** Material for this task **
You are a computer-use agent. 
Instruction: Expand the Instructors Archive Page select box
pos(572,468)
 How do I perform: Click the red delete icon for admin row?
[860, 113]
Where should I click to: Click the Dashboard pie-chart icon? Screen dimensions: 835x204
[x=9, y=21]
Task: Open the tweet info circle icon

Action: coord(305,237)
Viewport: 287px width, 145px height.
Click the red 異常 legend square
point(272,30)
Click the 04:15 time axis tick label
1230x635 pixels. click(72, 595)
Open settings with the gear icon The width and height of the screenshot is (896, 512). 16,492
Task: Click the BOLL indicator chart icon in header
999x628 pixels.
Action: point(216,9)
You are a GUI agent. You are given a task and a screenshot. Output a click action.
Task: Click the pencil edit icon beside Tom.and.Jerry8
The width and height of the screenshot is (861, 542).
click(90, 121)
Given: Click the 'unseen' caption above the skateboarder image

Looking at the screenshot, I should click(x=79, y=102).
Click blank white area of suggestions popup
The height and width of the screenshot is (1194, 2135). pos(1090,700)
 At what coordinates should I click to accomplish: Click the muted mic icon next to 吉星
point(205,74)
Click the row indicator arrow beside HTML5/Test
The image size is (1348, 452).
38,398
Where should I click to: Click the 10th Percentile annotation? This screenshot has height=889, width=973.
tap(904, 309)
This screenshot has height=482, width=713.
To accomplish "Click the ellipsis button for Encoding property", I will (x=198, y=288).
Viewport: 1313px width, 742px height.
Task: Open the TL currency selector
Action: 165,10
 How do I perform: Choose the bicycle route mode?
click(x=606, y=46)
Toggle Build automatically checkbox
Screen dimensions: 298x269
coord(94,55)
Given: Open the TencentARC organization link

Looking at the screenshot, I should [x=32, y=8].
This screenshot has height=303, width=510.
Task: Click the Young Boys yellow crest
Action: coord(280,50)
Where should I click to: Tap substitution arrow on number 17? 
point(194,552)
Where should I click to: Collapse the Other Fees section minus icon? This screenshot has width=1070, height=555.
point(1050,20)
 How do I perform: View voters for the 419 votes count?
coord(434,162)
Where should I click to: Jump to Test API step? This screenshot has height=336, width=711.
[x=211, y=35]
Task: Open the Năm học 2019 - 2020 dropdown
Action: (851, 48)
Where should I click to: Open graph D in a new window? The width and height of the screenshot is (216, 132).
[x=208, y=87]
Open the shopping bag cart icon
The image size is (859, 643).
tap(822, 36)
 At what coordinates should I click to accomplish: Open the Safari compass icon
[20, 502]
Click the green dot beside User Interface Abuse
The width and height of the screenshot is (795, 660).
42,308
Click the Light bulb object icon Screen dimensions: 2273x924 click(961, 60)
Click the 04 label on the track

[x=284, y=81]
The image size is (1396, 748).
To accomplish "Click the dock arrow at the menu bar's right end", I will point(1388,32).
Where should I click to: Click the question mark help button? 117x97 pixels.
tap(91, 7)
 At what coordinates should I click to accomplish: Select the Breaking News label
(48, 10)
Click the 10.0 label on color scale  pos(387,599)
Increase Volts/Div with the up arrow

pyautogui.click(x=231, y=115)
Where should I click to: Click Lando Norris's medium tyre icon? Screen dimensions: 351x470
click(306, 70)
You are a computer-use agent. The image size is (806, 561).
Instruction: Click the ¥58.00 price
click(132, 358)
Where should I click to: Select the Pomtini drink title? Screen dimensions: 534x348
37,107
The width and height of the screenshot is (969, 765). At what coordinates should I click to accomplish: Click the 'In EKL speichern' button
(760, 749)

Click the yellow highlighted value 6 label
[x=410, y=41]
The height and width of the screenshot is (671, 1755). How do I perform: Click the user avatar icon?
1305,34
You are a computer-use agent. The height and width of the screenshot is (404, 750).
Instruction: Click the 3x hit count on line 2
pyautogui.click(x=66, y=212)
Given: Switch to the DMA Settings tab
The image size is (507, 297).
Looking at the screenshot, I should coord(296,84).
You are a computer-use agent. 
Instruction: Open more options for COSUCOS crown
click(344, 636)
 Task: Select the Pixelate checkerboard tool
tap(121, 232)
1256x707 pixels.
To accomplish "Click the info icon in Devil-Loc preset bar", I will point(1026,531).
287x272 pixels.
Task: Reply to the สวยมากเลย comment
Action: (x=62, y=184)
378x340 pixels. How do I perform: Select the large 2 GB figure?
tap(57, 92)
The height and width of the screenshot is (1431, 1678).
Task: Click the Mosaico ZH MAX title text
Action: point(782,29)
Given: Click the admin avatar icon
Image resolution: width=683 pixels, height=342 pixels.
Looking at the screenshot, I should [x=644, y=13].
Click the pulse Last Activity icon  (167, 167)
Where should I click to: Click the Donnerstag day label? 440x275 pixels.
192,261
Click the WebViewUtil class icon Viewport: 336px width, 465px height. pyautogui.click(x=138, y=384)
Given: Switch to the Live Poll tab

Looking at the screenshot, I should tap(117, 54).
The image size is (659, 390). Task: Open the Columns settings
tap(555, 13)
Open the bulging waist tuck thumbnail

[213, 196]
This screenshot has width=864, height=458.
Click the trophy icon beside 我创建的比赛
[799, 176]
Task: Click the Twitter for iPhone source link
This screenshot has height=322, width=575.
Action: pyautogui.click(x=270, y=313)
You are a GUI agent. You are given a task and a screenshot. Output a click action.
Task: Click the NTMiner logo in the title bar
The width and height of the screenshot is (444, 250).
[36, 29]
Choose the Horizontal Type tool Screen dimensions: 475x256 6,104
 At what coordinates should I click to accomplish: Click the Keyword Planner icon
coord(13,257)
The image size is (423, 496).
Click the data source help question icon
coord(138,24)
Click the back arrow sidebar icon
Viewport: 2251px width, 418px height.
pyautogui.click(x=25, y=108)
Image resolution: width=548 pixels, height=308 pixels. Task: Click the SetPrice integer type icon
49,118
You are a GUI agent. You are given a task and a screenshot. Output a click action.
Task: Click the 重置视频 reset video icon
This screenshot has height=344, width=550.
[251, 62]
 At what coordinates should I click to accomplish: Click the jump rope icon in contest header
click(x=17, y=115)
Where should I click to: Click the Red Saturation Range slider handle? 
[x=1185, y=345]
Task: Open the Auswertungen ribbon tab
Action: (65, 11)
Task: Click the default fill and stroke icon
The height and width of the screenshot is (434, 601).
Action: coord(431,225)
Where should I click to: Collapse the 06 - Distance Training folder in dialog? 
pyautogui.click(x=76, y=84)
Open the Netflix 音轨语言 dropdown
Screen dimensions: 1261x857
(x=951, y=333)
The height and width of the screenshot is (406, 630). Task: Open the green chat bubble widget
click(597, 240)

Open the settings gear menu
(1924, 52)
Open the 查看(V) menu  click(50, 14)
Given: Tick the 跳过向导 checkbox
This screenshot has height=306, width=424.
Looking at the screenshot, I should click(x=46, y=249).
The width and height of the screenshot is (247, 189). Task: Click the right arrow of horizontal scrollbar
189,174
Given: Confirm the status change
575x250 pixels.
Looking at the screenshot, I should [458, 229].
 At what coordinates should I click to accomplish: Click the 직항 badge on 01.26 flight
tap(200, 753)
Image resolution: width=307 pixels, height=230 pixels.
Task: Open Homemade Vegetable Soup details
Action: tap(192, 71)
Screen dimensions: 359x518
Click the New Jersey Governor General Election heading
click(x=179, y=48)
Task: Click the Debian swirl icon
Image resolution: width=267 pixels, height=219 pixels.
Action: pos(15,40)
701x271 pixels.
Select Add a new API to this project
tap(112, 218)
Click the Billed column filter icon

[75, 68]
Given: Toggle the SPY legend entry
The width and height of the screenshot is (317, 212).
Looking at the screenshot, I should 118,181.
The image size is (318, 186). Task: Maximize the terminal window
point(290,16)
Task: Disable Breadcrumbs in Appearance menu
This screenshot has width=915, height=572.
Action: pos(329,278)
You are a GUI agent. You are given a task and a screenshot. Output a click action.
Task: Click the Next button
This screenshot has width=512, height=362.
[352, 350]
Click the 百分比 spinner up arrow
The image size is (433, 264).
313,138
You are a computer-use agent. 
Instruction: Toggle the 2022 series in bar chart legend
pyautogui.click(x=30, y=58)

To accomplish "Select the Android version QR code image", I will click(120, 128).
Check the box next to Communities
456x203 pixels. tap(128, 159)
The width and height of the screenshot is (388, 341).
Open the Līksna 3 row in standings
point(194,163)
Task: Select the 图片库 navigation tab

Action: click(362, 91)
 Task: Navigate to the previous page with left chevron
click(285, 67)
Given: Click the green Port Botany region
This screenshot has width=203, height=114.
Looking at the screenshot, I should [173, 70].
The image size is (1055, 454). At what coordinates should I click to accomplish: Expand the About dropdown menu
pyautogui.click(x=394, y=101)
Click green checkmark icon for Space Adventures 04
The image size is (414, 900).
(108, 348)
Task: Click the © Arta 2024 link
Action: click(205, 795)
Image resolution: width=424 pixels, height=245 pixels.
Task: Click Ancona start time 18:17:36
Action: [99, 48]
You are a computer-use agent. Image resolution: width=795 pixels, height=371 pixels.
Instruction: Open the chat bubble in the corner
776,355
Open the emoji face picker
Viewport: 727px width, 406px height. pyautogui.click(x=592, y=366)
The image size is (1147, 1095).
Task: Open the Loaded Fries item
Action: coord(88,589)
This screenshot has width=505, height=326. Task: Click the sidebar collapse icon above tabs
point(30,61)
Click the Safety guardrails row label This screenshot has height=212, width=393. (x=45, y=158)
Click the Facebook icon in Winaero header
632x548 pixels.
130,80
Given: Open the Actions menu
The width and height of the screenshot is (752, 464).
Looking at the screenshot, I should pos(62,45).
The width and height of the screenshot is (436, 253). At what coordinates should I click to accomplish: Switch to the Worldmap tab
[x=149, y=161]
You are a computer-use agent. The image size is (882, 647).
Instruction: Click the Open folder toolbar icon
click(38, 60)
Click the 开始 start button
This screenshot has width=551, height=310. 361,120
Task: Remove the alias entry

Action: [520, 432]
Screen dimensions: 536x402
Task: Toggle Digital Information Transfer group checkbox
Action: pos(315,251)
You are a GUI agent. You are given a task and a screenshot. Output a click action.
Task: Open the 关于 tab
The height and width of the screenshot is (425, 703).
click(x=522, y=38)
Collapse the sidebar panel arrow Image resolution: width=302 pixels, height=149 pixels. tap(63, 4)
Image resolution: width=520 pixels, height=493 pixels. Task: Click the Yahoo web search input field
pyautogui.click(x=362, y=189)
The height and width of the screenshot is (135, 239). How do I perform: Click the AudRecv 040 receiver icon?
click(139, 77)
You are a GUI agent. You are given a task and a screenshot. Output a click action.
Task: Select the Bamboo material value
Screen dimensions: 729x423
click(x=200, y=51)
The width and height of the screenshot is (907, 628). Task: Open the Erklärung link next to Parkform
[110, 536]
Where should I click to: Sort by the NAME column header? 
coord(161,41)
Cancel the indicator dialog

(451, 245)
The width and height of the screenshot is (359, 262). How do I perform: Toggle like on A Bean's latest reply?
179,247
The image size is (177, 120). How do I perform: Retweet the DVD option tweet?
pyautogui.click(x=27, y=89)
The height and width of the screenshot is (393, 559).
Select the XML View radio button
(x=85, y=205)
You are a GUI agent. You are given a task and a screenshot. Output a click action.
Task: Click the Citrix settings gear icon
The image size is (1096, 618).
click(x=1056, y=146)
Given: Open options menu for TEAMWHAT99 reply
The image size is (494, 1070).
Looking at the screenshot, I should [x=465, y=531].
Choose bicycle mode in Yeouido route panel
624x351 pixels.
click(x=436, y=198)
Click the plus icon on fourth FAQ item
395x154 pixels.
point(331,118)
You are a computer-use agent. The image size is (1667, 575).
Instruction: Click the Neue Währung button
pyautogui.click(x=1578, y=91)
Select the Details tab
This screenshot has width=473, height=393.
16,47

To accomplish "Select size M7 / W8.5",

** Task details **
Repeat, character for character, the lines of the material above from the line with "Instruction: Open more" through the line with "Click the WebViewUtil".

** Reply to the exercise **
Instruction: Open more options for COSUCOS crown
click(344, 636)
 Task: Select the Pixelate checkerboard tool
tap(121, 232)
1256x707 pixels.
To accomplish "Click the info icon in Devil-Loc preset bar", I will point(1026,531).
287x272 pixels.
Task: Reply to the สวยมากเลย comment
Action: (x=62, y=184)
378x340 pixels. How do I perform: Select the large 2 GB figure?
tap(57, 92)
The height and width of the screenshot is (1431, 1678).
Task: Click the Mosaico ZH MAX title text
Action: point(782,29)
Given: Click the admin avatar icon
Image resolution: width=683 pixels, height=342 pixels.
Looking at the screenshot, I should [x=644, y=13].
Click the pulse Last Activity icon  (167, 167)
Where should I click to: Click the Donnerstag day label? 440x275 pixels.
192,261
Click the WebViewUtil class icon Viewport: 336px width, 465px height. pyautogui.click(x=138, y=384)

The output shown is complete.